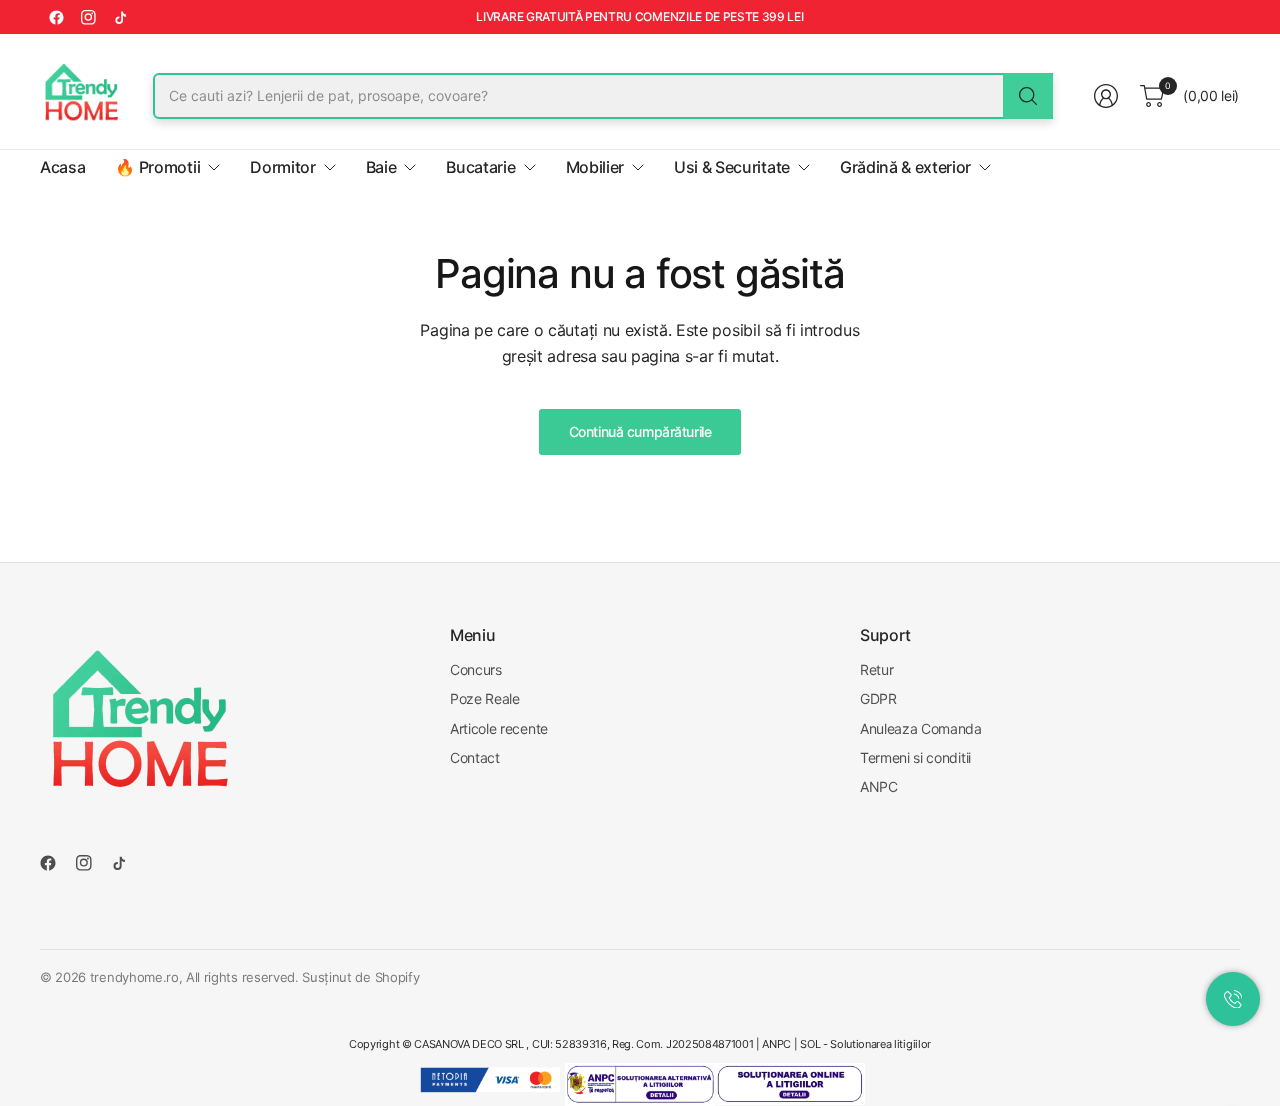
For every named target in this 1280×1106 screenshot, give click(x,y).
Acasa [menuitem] (62, 167)
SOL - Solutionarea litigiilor (865, 1044)
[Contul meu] (1106, 96)
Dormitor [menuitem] (282, 167)
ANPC (879, 786)
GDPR (878, 698)
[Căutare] (1028, 96)
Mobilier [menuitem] (595, 167)
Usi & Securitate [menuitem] (732, 167)
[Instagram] (88, 17)
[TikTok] (120, 17)
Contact (475, 757)
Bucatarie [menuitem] (480, 167)
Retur (876, 669)
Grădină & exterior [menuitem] (905, 167)
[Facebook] (56, 17)
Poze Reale (485, 698)
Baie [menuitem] (381, 167)
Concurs (476, 669)
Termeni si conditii (915, 757)
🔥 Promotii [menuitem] (157, 167)
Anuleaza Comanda (921, 728)
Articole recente (499, 728)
--
▸ About this exercise
Please copy out the whole listing exactly, minus its pictures.

▸ Solution for this exercise
For every named target in this 1280×1106 screenshot, give click(x,y).
Acasa [menuitem] (62, 167)
SOL - Solutionarea litigiilor (865, 1044)
[Contul meu] (1106, 96)
Dormitor [menuitem] (282, 167)
ANPC (879, 786)
GDPR (878, 698)
[Căutare] (1028, 96)
Mobilier [menuitem] (595, 167)
Usi & Securitate [menuitem] (732, 167)
[Instagram] (88, 17)
[TikTok] (120, 17)
Contact (475, 757)
Bucatarie [menuitem] (480, 167)
Retur (876, 669)
Grădină & exterior [menuitem] (905, 167)
[Facebook] (56, 17)
Poze Reale (485, 698)
Baie [menuitem] (381, 167)
Concurs (476, 669)
Termeni si conditii (915, 757)
🔥 Promotii [menuitem] (157, 167)
Anuleaza Comanda (921, 728)
Articole recente (499, 728)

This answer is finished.